• [Task to carry out] In the records below, the line with "Investors (357, 2084)" opens the range and the line with "Vacation Rentals in" closes it; print that range exactly and nothing else.

--*--

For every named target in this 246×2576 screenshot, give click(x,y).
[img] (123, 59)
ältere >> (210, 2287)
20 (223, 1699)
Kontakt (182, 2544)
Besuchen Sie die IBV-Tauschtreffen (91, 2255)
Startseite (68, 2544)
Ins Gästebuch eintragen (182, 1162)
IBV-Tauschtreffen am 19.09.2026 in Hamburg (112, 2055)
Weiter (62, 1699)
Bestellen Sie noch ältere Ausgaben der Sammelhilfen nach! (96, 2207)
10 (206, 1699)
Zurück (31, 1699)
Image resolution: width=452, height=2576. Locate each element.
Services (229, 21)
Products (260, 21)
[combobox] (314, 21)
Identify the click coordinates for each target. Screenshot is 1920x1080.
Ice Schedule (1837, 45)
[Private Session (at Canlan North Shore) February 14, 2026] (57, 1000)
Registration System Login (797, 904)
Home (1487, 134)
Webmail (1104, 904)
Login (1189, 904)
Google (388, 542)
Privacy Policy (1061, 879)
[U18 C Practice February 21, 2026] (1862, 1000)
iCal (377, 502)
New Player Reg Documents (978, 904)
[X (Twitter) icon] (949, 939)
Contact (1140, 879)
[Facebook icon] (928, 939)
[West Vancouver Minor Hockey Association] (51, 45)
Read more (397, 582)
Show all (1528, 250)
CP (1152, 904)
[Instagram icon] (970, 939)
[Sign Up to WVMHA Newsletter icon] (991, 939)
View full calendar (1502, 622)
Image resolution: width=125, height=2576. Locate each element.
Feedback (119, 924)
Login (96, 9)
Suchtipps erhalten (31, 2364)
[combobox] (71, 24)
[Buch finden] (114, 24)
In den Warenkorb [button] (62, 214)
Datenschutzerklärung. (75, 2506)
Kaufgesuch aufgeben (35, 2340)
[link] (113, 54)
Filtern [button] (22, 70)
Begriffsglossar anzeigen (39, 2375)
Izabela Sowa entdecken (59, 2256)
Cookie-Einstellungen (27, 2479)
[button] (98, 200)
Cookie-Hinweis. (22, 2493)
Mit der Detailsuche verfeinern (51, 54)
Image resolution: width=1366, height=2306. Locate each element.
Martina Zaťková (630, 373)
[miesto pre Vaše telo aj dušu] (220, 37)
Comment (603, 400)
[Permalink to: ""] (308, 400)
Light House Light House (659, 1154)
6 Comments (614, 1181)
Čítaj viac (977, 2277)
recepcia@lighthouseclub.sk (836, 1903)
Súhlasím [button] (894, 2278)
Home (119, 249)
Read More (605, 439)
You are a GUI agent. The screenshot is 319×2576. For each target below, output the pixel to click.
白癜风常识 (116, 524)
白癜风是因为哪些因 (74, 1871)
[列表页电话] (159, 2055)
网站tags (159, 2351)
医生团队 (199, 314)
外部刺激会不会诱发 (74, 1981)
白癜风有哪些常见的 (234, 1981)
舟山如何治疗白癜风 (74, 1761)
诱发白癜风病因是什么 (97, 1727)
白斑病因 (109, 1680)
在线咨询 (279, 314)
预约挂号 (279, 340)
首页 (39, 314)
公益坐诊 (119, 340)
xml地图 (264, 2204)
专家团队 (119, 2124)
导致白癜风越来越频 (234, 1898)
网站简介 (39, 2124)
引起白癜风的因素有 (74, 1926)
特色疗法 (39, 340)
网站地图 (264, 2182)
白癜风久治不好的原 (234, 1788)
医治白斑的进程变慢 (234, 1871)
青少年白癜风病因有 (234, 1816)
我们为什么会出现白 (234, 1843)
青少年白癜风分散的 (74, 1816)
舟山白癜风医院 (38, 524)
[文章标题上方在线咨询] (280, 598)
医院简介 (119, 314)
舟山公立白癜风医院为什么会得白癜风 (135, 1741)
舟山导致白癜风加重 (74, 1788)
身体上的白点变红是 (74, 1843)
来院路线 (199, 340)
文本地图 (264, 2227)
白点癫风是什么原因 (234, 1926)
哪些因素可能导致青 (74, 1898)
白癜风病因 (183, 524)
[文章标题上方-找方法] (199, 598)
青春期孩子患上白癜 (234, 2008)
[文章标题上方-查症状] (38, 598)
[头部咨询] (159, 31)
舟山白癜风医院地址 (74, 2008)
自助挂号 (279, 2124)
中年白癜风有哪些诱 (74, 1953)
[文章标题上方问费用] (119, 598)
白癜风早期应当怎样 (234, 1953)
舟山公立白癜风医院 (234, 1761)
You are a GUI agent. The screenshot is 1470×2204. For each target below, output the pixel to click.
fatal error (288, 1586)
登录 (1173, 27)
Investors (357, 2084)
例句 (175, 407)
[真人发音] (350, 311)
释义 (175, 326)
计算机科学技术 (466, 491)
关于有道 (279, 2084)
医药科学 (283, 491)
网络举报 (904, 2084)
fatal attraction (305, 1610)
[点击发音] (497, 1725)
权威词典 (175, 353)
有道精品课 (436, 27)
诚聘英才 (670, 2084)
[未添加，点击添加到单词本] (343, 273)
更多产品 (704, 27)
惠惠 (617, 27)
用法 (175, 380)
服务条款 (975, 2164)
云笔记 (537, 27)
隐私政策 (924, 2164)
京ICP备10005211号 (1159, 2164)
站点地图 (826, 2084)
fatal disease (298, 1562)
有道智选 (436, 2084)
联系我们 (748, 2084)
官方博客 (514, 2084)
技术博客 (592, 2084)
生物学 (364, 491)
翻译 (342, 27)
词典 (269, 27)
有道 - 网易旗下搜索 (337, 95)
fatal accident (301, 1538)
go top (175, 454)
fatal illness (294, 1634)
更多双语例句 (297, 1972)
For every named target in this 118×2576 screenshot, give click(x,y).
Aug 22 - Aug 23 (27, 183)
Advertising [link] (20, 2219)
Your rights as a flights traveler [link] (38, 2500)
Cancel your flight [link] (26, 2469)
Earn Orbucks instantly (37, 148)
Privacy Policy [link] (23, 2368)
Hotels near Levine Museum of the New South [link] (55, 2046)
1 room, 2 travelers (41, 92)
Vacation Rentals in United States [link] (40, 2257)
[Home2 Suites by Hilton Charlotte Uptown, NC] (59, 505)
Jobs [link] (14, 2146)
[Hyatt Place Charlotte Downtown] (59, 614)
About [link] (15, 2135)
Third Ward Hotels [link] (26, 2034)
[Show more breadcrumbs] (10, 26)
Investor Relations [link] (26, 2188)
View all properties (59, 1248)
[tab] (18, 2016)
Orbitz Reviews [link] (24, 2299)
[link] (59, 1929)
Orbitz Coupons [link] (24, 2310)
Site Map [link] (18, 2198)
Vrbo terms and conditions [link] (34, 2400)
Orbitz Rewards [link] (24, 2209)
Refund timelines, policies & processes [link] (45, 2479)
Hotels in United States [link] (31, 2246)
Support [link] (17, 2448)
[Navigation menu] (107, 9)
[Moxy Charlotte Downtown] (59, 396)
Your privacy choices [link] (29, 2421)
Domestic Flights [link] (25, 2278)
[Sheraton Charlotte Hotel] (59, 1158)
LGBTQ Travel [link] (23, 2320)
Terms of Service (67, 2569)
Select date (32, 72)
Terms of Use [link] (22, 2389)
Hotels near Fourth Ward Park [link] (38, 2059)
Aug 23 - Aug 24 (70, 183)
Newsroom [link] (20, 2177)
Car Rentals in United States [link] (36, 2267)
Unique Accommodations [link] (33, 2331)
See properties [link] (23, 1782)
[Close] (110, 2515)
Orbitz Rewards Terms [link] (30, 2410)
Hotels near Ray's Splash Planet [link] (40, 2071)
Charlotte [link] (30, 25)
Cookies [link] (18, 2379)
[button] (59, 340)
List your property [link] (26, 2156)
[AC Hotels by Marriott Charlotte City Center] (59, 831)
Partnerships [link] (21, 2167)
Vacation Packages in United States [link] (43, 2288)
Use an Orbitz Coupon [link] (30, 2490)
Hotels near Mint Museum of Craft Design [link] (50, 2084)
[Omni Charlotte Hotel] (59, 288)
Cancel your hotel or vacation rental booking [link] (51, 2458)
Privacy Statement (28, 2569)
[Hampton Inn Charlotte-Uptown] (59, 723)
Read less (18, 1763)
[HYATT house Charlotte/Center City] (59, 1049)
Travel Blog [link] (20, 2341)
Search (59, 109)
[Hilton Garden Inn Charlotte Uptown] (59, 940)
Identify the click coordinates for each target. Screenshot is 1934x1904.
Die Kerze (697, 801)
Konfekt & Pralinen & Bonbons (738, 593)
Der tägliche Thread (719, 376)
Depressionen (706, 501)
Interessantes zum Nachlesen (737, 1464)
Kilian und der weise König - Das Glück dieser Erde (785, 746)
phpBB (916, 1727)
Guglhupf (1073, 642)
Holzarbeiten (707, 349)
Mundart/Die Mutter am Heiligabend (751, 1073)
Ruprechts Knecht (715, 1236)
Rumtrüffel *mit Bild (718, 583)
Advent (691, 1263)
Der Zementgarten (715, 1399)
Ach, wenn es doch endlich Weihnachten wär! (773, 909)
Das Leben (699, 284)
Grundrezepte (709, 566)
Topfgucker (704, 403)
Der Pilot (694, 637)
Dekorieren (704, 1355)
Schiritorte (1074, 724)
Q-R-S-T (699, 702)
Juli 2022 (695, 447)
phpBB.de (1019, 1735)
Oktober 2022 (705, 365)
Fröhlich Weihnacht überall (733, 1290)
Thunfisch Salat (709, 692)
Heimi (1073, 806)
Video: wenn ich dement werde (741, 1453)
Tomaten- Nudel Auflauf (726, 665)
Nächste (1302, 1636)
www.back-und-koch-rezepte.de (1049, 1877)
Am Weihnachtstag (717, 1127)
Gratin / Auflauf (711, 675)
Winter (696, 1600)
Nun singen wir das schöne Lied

--*--

• [Result of this task]
Investors (357, 2084)
例句 (175, 407)
[真人发音] (350, 311)
释义 (175, 326)
计算机科学技术 (466, 491)
关于有道 (279, 2084)
医药科学 (283, 491)
网络举报 (904, 2084)
fatal attraction (305, 1610)
[点击发音] (497, 1725)
权威词典 (175, 353)
有道精品课 (436, 27)
诚聘英才 (670, 2084)
[未添加，点击添加到单词本] (343, 273)
更多产品 (704, 27)
惠惠 (617, 27)
用法 (175, 380)
服务条款 (975, 2164)
云笔记 (537, 27)
隐私政策 (924, 2164)
京ICP备10005211号 (1159, 2164)
站点地图 (826, 2084)
fatal disease (298, 1562)
有道智选 (436, 2084)
联系我们 (748, 2084)
官方博客 (514, 2084)
技术博客 (592, 2084)
生物学 (364, 491)
翻译 (342, 27)
词典 (269, 27)
有道 - 网易旗下搜索 (337, 95)
fatal accident (301, 1538)
go top (175, 454)
fatal illness (294, 1634)
更多双语例句 (297, 1972)
For every named target in this 118×2576 screenshot, give click(x,y).
Aug 22 - Aug 23 (27, 183)
Advertising [link] (20, 2219)
Your rights as a flights traveler [link] (38, 2500)
Cancel your flight [link] (26, 2469)
Earn Orbucks instantly (37, 148)
Privacy Policy [link] (23, 2368)
Hotels near Levine Museum of the New South [link] (55, 2046)
1 room, 2 travelers (41, 92)
Vacation Rentals in United States [link] (40, 2257)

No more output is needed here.